- Work to be completed: Return every line of the records below that contains the word "Where".

- Given records:
━━━━━━━━

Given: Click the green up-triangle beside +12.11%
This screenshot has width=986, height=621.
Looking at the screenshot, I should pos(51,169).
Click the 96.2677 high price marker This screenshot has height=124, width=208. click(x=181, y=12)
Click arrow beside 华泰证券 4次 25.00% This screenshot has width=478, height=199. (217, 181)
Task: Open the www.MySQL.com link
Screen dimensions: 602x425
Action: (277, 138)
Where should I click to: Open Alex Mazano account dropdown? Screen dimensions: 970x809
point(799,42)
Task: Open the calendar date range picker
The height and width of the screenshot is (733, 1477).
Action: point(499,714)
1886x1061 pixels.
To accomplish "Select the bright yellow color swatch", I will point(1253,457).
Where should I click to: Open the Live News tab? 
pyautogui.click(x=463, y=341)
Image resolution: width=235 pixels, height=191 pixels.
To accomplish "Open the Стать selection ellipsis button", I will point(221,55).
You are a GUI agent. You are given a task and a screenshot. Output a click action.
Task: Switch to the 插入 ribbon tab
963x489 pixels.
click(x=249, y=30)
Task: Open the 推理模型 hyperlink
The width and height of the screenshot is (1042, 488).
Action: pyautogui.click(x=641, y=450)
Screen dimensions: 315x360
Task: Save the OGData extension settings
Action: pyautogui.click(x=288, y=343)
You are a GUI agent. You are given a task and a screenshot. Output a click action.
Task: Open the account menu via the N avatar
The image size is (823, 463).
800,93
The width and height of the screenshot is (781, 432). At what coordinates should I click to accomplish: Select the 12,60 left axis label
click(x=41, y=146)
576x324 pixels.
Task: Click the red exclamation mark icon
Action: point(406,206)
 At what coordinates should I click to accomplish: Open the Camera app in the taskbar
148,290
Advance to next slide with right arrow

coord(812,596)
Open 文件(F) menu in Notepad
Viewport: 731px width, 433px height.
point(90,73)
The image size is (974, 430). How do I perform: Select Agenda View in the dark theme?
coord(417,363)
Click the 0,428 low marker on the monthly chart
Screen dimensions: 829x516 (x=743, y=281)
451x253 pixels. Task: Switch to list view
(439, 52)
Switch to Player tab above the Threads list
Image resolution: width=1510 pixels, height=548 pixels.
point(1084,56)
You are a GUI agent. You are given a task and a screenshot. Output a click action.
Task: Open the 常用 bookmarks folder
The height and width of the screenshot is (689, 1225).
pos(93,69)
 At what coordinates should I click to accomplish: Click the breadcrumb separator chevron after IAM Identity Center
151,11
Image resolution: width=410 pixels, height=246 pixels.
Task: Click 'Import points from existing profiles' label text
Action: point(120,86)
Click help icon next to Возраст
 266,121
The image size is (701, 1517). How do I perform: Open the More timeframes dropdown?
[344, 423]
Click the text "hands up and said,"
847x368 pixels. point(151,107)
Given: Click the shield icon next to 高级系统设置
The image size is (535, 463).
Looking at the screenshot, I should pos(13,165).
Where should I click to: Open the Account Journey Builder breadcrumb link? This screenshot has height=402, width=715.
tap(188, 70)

━━━━━━━━

- Response for this exercise:
Where should I click to: Open Alex Mazano account dropdown? Screen dimensions: 970x809
Where should I click to: Open the Live News tab? 
Where should I click to: Open the Account Journey Builder breadcrumb link? This screenshot has height=402, width=715.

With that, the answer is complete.